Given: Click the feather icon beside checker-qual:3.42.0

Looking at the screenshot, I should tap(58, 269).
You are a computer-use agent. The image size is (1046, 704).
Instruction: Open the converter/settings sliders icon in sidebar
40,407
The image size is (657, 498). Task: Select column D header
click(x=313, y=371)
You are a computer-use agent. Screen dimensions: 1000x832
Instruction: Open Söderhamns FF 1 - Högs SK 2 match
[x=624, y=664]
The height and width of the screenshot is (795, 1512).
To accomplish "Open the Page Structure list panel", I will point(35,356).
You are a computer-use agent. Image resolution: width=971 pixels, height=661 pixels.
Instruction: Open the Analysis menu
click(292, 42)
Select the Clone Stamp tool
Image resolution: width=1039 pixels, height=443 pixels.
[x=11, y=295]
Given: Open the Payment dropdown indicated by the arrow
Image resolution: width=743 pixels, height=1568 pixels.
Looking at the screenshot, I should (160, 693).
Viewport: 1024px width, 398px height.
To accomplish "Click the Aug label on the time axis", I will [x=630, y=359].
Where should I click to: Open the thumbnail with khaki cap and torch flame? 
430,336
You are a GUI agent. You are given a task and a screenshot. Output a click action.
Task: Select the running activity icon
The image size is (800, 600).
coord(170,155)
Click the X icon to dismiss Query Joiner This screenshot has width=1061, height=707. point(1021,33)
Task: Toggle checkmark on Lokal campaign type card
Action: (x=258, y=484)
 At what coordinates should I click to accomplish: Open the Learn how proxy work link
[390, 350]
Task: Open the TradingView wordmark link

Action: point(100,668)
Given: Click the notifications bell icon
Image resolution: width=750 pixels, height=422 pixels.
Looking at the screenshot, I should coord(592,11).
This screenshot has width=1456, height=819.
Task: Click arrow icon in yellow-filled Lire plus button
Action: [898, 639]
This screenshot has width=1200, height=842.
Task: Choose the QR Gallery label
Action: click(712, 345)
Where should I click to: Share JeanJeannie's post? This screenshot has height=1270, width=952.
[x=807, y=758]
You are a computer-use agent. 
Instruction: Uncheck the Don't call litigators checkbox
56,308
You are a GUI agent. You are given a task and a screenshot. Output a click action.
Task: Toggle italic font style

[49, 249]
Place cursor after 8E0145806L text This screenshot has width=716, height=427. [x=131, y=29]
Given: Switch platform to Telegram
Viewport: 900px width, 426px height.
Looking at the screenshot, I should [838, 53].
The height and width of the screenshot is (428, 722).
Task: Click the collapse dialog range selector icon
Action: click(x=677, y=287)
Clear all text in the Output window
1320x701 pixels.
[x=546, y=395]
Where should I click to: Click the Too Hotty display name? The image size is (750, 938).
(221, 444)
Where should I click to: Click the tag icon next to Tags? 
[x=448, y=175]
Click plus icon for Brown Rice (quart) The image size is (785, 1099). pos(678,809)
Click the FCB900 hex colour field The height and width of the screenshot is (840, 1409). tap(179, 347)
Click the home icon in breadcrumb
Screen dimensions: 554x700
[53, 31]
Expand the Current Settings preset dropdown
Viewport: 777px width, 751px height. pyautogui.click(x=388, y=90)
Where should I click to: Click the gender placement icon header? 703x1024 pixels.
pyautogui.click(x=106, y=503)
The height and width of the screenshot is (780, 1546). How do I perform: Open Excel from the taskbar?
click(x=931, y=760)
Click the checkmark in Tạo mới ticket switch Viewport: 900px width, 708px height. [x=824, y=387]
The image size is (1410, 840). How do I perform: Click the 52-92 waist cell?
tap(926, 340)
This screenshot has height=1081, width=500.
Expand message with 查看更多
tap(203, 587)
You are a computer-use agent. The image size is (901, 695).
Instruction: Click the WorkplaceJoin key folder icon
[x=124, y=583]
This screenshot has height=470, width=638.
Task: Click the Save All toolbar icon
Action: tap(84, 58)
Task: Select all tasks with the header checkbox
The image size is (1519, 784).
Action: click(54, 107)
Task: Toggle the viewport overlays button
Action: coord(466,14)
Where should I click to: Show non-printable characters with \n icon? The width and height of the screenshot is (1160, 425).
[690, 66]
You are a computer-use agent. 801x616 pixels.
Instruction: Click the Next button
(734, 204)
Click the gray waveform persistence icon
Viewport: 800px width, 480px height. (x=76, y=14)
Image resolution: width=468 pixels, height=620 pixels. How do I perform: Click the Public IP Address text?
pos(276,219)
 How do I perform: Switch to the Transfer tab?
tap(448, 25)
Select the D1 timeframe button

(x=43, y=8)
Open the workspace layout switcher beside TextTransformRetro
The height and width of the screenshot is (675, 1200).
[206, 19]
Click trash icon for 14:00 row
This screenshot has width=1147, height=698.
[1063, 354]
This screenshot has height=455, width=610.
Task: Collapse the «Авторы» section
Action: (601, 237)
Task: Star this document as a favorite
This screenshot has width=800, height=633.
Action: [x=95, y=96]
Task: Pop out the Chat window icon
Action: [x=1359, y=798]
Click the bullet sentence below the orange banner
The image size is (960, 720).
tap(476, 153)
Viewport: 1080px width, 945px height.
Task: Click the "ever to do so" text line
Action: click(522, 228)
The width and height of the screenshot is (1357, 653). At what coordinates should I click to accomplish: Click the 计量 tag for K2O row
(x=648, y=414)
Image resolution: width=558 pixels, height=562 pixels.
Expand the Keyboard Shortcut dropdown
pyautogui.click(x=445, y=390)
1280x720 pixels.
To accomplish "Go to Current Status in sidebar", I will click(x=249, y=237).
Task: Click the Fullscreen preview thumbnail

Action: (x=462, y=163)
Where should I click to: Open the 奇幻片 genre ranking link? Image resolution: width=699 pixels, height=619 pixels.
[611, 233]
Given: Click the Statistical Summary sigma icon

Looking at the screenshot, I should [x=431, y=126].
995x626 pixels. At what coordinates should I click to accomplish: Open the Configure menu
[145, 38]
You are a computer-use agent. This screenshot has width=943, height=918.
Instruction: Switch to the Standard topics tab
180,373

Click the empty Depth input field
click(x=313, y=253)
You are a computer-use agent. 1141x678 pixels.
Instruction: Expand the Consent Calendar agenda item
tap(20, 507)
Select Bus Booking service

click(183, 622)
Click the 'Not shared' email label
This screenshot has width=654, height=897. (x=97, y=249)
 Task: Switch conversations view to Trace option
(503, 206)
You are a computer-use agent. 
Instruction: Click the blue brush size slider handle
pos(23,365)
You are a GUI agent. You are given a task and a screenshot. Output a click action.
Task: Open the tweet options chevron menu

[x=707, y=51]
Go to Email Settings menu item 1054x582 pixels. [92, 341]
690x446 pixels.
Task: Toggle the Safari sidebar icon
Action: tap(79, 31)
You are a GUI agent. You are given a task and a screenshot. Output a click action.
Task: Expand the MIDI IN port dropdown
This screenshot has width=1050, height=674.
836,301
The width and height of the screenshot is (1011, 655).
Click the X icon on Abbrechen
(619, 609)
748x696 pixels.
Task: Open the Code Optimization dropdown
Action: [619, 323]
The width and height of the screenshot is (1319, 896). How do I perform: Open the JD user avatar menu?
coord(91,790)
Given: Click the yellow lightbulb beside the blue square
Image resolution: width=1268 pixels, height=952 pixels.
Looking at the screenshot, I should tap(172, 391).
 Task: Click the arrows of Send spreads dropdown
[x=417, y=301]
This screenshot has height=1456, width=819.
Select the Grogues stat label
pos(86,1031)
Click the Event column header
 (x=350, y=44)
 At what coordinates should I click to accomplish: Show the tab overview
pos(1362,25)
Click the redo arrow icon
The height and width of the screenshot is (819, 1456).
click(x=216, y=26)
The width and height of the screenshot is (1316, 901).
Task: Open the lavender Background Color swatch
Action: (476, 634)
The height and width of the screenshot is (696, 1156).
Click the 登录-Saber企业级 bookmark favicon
______________________________
WORK REQUIRED – When the word "will" appears in a line of the listing, copy that line.

YOUR RESPONSE –
To accomplish "Open the Page Structure list panel", I will point(35,356).
To accomplish "Click the Aug label on the time axis", I will [x=630, y=359].
To accomplish "Go to Current Status in sidebar", I will click(x=249, y=237).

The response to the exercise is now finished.